Decades after its West End debut, Buddy: The Buddy Holly Story returns as a lovingly maintained artefact: competently executed and musically irresistible, yet showing its age. As one of the earliest examples of the jukebox musical, it bears the imprint of a form that had not yet expanded into the scale or sophistication we now associate with the genre. Electrically enjoyable whenever the band locks in, the show itself feels tired rather than fresh.
Act one charts Holly’s ascent from Lubbock radio hopeful to rock’n’roll hitmaker with brisk efficiency. We move through early radio station gigs, the formation and fracture of The Crickets, and his whirlwind marriage to Maria Elena.
These scenes feel more like quickly checked boxes than fully realised drama – lightly sketched yet effective, without probing much emotional depth.

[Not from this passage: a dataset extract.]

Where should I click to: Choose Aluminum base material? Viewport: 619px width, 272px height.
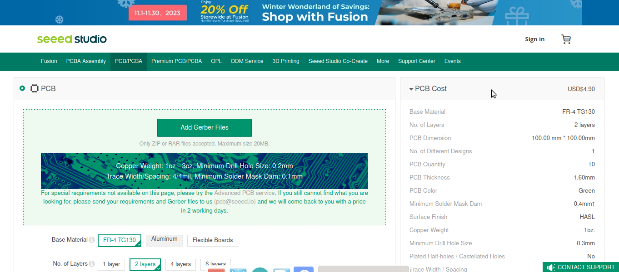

By act two, the show narrows its focus, recreating Buddy’s final performance at the Surf Ballroom in Clear Lake, Iowa, before the fatal flight. Here, the narrative largely gives way to the music, revelling in Holly’s catalogue – a choice both understandable and limiting.
The Buddy Holly Story review – quick links
AJ Jenks plays a poised Buddy Holly

The cast cut through the narrative thinness with performances that hit exactly where they need to. AJ Jenks delivers a Buddy of wiry charm and quicksilver musicality, capturing the restless ambition of a young man moving at relentless speed.

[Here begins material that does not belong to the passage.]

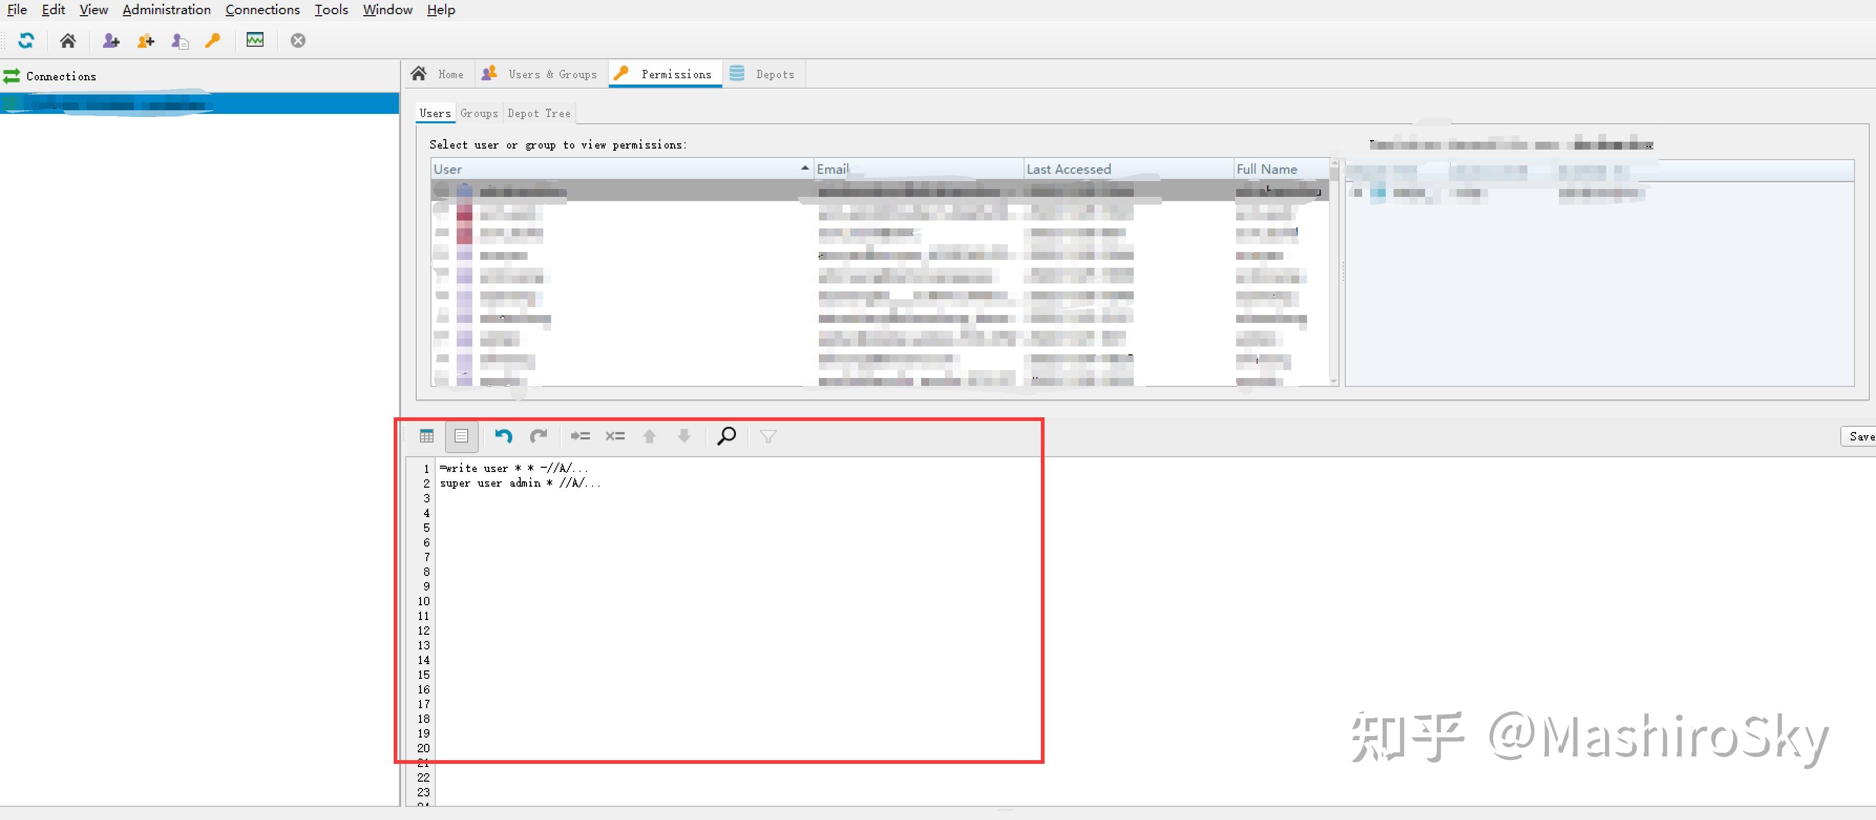Image resolution: width=1876 pixels, height=820 pixels.
Task: Click the purple add-user icon
Action: (x=111, y=41)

His phrasing, poise at the mic, and trademark twang anchor the show’s emotional truth far more convincingly than the script could.

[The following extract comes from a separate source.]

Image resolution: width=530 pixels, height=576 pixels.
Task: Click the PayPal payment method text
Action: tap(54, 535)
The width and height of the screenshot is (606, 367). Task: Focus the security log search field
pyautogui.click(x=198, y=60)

Miguel Angel’s Ritchie Valens injects La Bamba with kinetic energy. Joshua Barton’s Big Bopper embraces buoyant theatricality without tipping into caricature, while Melker Nilsson’s acrobatics on the double bass were a crowd‑pleaser.
Design‑wise, the production keeps things deliberately straightforward. Period‑faithful sets, lighting and costumes frame the action without attempting reinterpretation. The choices are tidy, professional and intentionally conservative – supportive rather than imaginative, and unlikely to leave a lasting visual impression.
The Buddy Holly Story: a wealth of choice

A more interesting challenge, and one the production cannot quite resolve, lies in the sheer abundance of Holly’s catalogue. His songwriting was prolific – with hits like Peggy Sue, That’ll Be the Day, Everyday and Heartbeat – and as the list of classics goes on, inevitably so does the running time.
Momentum flags under the weight of hit after hit, not because the songs falter, but because the dramaturgy struggles to accommodate so much strong material. It is a rare case of a musical wrestling with an embarrassment of riches rather than a shortage of them.
The Buddy Holly Story: foot-tapping enthusiasm
On this Bath opening night, the audience skewed noticeably older, many likely experiencing Holly’s songs as lived memory rather than inherited culture. Their enjoyment was evident: long before the theatre‑wide standing ovation, seats were bumping and jumping with persistent foot‑tapping.
This enthusiasm highlights the production’s reliance on nostalgia, revealing its vulnerability when it comes to reaching younger theatregoers. Buddy could be an ideal introduction for younger audiences to one of the most influential catalogues in early rock‘n’roll, but this staging appears content to play primarily to the faithful – a surprising limitation at a time when jukebox musicals have never been more dominant.
Buddy: The Buddy Holly Story remains a solid, good‑faith revival of a show built on extraordinary songs rather than extraordinary theatre. Its staging is tidy, its affection genuine, and its musical backbone as strong as ever – but its vintage is increasingly visible.
What lingers is the force of Holly’s catalogue, not the frame around it, and the question now is whether that frame can survive on the strength of nostalgia alone.